Treatment of refractory neuroblastoma remains a significant clinical problem. Targeted radiotherapy with 131I-MIBG has demonstrated antitumor activity in heavily pretreated neuroblastoma patients with recurrent disease. Response rates may be correlated with total radionuclide dose per kilogram body weight delivered, but higher dose levels are associated with protracted grade 4 hematologic toxicity. The optimal method for using single-agent 131I-MIBG for patients with relapsed high-risk neuroblastoma has not been defined.
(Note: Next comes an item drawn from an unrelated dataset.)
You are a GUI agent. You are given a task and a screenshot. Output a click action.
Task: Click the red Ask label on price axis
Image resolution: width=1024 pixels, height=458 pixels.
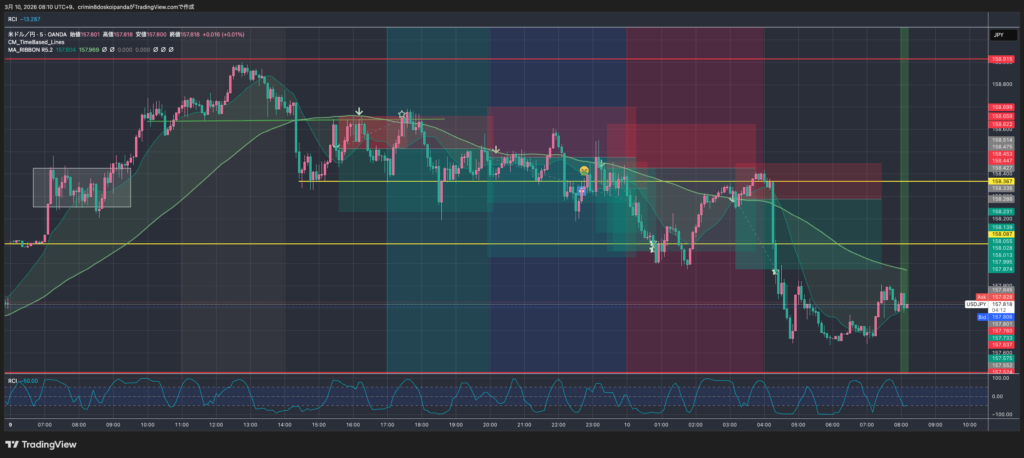point(980,297)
This study was designed to retrospectively determine the clinical response to 131I-MIBG therapy at submyeloablative doses in patients with refractory neuroblastoma and to describe the toxicities.

PATIENTS AND METHODS

A retrospective chart review of 20 patients with neuroblastoma treated with 131I-MIBG at the Children's Hospital of Philadelphia from 1988 to 2000 was performed. Demographic data, 131I-MIBG dose delivered, toxicities, and clinical responses were reviewed.

RESULTS

A median dose of 9.5 mCi/kg of 131I-MIBG was delivered in 32 courses to 20 patients. Three patients were treated in first complete response, and the remaining 17 patients for residual and/or progressive disease. The objective response rate to the first therapy was 31%, and the remaining patients achieved disease stabilization. In addition, 9 of 11 patients with pain at study entry had significant improvement. Disease response was not correlated with 131I-MIBG dose delivered. No unanticipated toxicities were observed.

CONCLUSIONS

Submyeloablative-dose 131I-MIBG is an effective and relatively nontoxic method for neuroblastoma disease palliation. Most patients show subjective improvement in pain and/or performance status. Increased availability and experience with 131I-MIBG therapy would benefit a large number of children with end-stage neuroblastoma and no realistic hope for cure.